The Life in My Years

An anthology of life

“I have been looking on, this evening, at a merry company of children assembled round that pretty German toy, a Christmas Tree. The tree was planted in the middle of a great round table, and towered high above their heads. It was brilliantly lighted by a multitude of little tapers; and everywhere sparkled and glittered with bright objects.” ~ Charles Dickens

Happy, happy Christmas, that can win us back to the delusions of our childish days; that can recall to the old man the pleasures of his youth; that can transport the sailor and the traveller, thousands of miles away, back to his own fireside and his quiet home! ~ Charles Dickens

“Christmas isn’t a season. It’s a feeling.” ~Edna Ferber

I wonder if Edna Ferber had Charles Dickens in mind when that thought came to her. Is there any one person who felt and expressed Christmas as did Dickens? Jesus may have invented Christmas, in a manner of speaking, but it was Dickens who revived it from its doldrums of early 19th century England when the holiday was sputtering like a wet yule log. Charles Dickens, breathed life back into Christmas and in the process influenced the celebration of Christmas to this day.

Dickens wove tales that carry the reader from the gloom of a bitter cold winter to the glow of a holiday gathering; the scent of evergreen, cinnamon and citrus. Reading a Dickens Christmas tale is like being served a snifter of holiday congeniality; a steaming mug of Christmas spirit to warm the cold hand before soothing the belly and the spirit. He chills the reader on a cold London street and then guides him to a warm Christmas hearth. His words of generosity and goodwill sing like the sweet refrain of a choir. In his stories live the spirits of redemption, hope, fellowship, joy and charity.

For decades Dickens has visited me at Christmas. As a child I watched cartoon and film versions of A Christmas Carol. A Christmas Carol has always sung to me. Nearly every December I pull out my worn copy and travel back to Victorian London to visit with Scrooge, the Cratchits, Fred and the ghosts of Christmas.
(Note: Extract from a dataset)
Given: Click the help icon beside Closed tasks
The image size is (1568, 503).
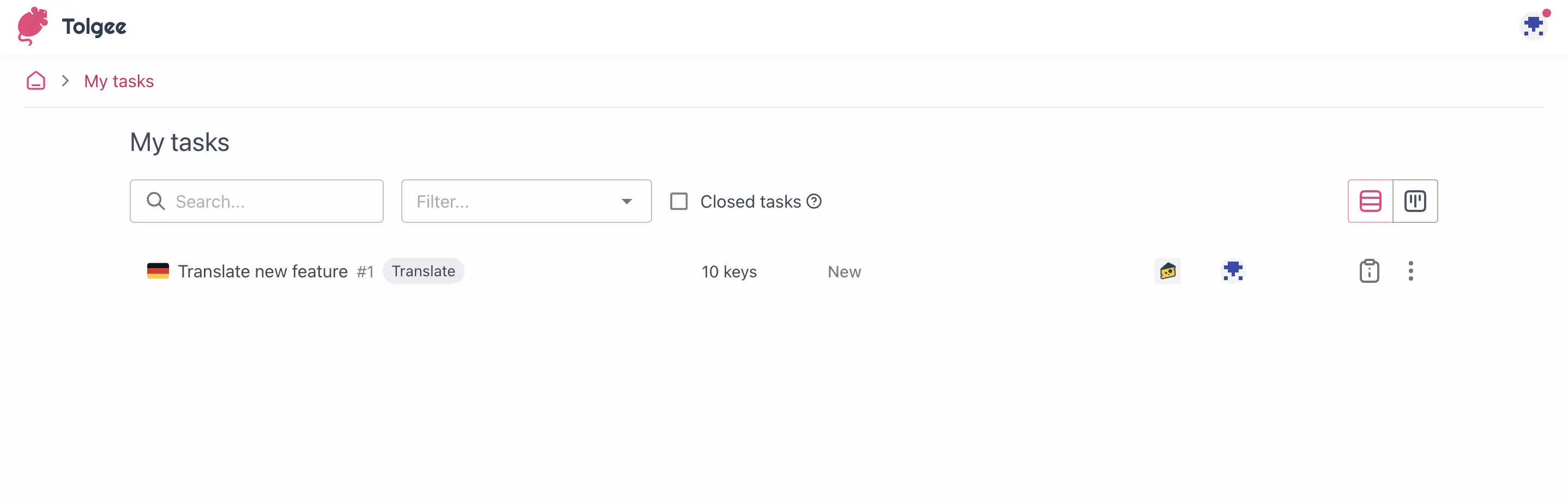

It was 47 years ago that my then girlfriend Denise and I discovered The Dickens Christmas Faire, held on weekends at the Cow Palace Exhibition Halls in San Francisco. The Dickens Faire transforms the dank halls into the lanes of Victorian London, complete with shops, music halls, pubs, a Fezziwig dance party and purveyors of roast beef and Yorkshire pudding, meat pies, bangers and roasted chestnuts all washed down with ales, hot toddies, mulled wine or gin. The following year we went again, this time in period costume. I wore a waistcoat and Denise squeezed carefully into my Mustang wearing a hoop skirt.
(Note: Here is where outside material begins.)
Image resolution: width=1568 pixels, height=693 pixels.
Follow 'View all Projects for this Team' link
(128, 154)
Below: The Dickens Christmas Faire

Christmas is arriving early this year. Of course that’s just in a manner of speaking. The 25th of December is always the 25th of December. It just seems early because that traditional start of the season, Thanksgiving, always celebrated on the 4th Thursday of November arrived late. Christmas isn’t really early, the window is just shorter and when it comes to shopping, planning, parties and stalling the window is the most important thing. The start of the season could just as easily be August 1st and only in our procrastination would Christmas arrive early. One of the traditional verses of Christmas season, probably more common than, “Deck the halls with boughs of holly,” is the frantic, “Oh my God it’s almost Christmas and I haven’t bought a thing yet.”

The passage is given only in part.